>> Begin

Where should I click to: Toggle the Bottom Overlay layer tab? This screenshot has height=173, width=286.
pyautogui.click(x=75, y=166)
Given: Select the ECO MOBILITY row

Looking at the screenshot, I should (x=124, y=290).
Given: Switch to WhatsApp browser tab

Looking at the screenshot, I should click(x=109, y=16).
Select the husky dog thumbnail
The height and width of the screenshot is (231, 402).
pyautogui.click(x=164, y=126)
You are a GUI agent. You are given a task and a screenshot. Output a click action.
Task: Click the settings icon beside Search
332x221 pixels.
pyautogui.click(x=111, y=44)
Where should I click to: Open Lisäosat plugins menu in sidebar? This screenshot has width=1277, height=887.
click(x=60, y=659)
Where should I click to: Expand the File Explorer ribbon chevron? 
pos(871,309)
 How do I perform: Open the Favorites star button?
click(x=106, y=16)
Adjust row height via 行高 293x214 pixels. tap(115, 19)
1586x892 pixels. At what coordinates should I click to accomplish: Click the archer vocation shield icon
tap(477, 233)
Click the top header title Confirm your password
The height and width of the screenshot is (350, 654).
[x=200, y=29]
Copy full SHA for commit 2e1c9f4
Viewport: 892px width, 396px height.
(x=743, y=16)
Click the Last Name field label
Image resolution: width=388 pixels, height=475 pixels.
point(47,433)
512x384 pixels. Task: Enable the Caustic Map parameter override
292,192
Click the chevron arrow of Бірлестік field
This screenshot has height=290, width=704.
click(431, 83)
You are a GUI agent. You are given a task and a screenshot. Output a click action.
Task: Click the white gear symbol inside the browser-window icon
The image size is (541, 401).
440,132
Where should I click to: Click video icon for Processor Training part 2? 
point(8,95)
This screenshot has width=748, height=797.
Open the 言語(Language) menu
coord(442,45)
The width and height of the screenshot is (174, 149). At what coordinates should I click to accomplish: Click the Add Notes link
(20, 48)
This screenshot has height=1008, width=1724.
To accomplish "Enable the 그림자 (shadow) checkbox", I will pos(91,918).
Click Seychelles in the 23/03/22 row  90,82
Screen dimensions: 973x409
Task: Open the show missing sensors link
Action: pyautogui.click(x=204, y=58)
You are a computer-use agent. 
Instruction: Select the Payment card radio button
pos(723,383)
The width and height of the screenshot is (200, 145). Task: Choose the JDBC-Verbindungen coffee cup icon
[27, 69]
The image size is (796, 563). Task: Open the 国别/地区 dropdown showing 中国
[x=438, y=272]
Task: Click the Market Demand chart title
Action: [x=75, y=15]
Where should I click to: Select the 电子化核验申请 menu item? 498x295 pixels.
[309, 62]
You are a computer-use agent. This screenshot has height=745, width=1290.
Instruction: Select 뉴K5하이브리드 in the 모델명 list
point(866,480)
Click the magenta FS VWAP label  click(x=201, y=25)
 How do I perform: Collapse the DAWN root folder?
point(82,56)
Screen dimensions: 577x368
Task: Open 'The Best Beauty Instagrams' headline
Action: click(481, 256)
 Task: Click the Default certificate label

>> End

TASK STATEMENT:
Give the lines from the one containing "This screenshot has width=748, height=797." through the last line of the records as a JSON list of strings, one string per line, leaving out blank lines.

EXERCISE SOLUTION:
[
  "This screenshot has width=748, height=797.",
  "Open the 言語(Language) menu",
  "coord(442,45)",
  "The width and height of the screenshot is (174, 149). At what coordinates should I click to accomplish: Click the Add Notes link",
  "(20, 48)",
  "This screenshot has height=1008, width=1724.",
  "To accomplish \"Enable the 그림자 (shadow) checkbox\", I will pos(91,918).",
  "Click Seychelles in the 23/03/22 row  90,82",
  "Screen dimensions: 973x409",
  "Task: Open the show missing sensors link",
  "Action: pyautogui.click(x=204, y=58)",
  "You are a computer-use agent. ",
  "Instruction: Select the Payment card radio button",
  "pos(723,383)",
  "The width and height of the screenshot is (200, 145). Task: Choose the JDBC-Verbindungen coffee cup icon",
  "[27, 69]",
  "The image size is (796, 563). Task: Open the 国别/地区 dropdown showing 中国",
  "[x=438, y=272]",
  "Task: Click the Market Demand chart title",
  "Action: [x=75, y=15]",
  "Where should I click to: Select the 电子化核验申请 menu item? 498x295 pixels.",
  "[309, 62]",
  "You are a computer-use agent. This screenshot has height=745, width=1290.",
  "Instruction: Select 뉴K5하이브리드 in the 모델명 list",
  "point(866,480)",
  "Click the magenta FS VWAP label  click(x=201, y=25)",
  " How do I perform: Collapse the DAWN root folder?",
  "point(82,56)",
  "Screen dimensions: 577x368",
  "Task: Open 'The Best Beauty Instagrams' headline",
  "Action: click(481, 256)",
  " Task: Click the Default certificate label"
]